Beginning Ideas for Nehemiah Project

November 30th, 2008

Primary Goal: Provide a safe and secure environment for an organization or home, protecting the integrity and privacy of the people.

Objectives:

  • Block harmful data/information from your computers
    • Kernel level firewall, not a dangerous addon (iptables)
    • Filtering of sites and content based on type (Dansguardian)
  • Protect you and your family while you work and play
    • Anti-Phishing (OpenDNS)
    • block and log dangerous predatory sites like MySpace (Dansguardian)
    • privacy protection
    • spam filtering
  • Filter unwanted content out of your organization entirely
    • Content filter that uses adjustable categories, whitelists, blacklists, and greylists (Dansguardian)
  • Virus Scanning
    • web content (Dansguardian + ClamAV)
    • email (Dansguardian + ???)
  • Block certain types of programs from accessing the internet
    • P2P (iptables)
    • IM (iptables)
    • Spam and Virus bots (iptables, snort, rp_filter)
  • Keep unwanted users out of your network and log suspicious activity
    • Industry Standard Intrusion Protection and Prevention (IPP)
    • log all malicious traffic (iptables, snort, Dansguardian)
  • Smartly scan your network pro-actively for problems (Snort, Nessus)
  • Provide enterprise wireless security and authentication
    • WPA/WPA2 Enterprise (802.1x and PEAP) (FreeRadius)
  • Industry Standard VPN access (cross platform) (OpenVPN, among others)
  • Automatic rules, definitions, and signature updates
    • configurable (LuCi)
    • reliable (trusted source, tested)
    • secure (trusted source, tested)
  • Industry Standard Secure User Interface
    • SSH and HTTPS
  • Proxy and Cache, used to speed up access to frequently visited sites and content (tinyproxy or squid, unknown web crawling ghetto bot)
  • Local Certificate Authority (CA) (OpenSSL)
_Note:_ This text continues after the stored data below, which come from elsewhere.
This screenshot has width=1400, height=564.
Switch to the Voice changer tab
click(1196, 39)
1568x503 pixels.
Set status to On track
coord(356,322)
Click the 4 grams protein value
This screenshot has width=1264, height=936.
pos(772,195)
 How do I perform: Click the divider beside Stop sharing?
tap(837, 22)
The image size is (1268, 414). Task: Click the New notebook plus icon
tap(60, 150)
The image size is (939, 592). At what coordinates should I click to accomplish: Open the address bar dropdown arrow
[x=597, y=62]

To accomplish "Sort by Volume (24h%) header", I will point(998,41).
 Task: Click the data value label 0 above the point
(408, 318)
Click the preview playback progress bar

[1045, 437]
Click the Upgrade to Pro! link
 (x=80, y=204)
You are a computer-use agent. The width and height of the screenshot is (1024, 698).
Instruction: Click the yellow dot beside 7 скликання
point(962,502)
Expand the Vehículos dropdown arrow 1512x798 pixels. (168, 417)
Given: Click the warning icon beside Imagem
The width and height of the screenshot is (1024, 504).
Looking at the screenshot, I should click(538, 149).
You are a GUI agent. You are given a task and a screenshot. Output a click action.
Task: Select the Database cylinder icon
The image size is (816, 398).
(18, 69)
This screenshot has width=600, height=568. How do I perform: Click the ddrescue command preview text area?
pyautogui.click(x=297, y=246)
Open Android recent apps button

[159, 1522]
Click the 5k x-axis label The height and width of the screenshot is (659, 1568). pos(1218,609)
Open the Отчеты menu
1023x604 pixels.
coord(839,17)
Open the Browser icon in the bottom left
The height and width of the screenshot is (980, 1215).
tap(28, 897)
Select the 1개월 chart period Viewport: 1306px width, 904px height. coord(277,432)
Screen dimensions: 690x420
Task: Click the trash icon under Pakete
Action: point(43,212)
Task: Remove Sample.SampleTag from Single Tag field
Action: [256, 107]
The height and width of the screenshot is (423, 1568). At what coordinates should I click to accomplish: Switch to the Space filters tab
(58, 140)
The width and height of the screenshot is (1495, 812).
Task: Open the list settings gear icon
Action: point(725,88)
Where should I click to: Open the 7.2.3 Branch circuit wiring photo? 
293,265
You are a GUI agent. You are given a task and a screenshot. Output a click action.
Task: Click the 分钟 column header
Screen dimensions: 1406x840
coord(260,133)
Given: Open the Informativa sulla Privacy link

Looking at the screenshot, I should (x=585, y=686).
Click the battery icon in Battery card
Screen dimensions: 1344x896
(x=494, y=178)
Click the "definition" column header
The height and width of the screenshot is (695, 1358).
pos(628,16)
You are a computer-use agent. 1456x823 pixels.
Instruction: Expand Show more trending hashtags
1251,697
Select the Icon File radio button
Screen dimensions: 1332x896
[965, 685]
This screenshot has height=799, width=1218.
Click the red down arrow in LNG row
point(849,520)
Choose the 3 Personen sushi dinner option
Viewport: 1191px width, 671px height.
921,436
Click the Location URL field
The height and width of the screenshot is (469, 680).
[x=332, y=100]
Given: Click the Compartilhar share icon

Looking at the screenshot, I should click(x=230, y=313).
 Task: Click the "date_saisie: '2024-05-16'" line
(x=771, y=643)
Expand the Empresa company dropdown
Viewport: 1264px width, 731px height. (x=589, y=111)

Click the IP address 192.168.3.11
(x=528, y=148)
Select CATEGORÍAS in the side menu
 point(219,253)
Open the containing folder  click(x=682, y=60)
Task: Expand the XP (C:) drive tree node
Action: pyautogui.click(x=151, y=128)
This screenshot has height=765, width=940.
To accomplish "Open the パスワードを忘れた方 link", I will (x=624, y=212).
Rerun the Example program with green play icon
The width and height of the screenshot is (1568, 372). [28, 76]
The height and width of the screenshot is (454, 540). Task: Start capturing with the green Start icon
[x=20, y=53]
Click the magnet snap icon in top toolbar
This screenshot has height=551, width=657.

Those in blue are still undecided.  I am unsure whether these smaller devices can handle all functionality on one box.  However, these devices are getting quite powerful, so tests are the answer.

The smarts for the pre-proxying are still being researched, but I may just slap something together myself and replace it with a real engine later.

A real big gap still existing is testing.  I may as usual use virtualization and that should be simple since intially this targets x86 AMD Geodes.  However, these tests will not reflect actual hardware so will just be unit, functional, and GUI automation (for Luci).  How to test the hardware and drivers…. hmmmm.  Oh for a pluggable emulator.

Thanks to thePacketProtectorproject, this is a LOT easier than I originally thought it would be.  Thanks Charlie!

At this point, with the HW I have spec’d out, it is costing between $285 and $415.  The major differences are the wifi cards in use.  The higher end has a/b/g/n so works with “everything” and very nice and powerful radios ->  3×3 (3T3R)

A friend is searching for a link he lost with cheaper hardware but with the same functionality and chipset.

For a basic overview, I am currently only looking at AMD Geode x86 based ALIX boards (PCEngines).